WORK TASK
Start with the line containing "This screenshot has height=152, width=261." and write out each line through the end of the listing, exactly as given.

DATASET CONTENT
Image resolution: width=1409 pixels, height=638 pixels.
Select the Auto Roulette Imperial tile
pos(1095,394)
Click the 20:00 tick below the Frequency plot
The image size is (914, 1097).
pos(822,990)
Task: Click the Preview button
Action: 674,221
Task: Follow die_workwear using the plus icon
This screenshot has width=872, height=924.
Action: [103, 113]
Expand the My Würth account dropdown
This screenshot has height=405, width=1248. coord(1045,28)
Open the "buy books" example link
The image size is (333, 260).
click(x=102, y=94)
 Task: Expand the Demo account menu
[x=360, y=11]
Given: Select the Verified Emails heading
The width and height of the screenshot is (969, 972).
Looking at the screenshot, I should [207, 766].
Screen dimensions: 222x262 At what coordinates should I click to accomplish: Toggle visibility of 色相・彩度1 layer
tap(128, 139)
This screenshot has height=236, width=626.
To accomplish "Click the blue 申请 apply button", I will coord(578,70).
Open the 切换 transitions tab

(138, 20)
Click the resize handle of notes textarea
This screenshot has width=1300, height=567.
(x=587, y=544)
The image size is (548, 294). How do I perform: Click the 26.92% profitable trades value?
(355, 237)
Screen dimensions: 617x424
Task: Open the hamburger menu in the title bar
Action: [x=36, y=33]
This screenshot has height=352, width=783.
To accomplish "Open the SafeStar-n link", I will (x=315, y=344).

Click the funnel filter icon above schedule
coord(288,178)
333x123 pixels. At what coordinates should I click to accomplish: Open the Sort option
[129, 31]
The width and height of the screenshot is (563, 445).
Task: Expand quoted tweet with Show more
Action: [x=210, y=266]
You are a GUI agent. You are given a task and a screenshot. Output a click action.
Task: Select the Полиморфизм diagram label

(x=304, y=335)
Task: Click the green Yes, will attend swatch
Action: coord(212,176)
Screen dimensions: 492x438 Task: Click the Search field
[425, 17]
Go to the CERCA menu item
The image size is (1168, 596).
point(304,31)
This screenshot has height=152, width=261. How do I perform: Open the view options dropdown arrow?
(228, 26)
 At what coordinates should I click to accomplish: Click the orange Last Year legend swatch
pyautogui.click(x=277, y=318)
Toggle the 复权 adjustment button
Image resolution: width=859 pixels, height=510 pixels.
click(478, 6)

RESULT FOR THIS TASK
This screenshot has height=152, width=261. How do I perform: Open the view options dropdown arrow?
(228, 26)
 At what coordinates should I click to accomplish: Click the orange Last Year legend swatch
pyautogui.click(x=277, y=318)
Toggle the 复权 adjustment button
Image resolution: width=859 pixels, height=510 pixels.
click(478, 6)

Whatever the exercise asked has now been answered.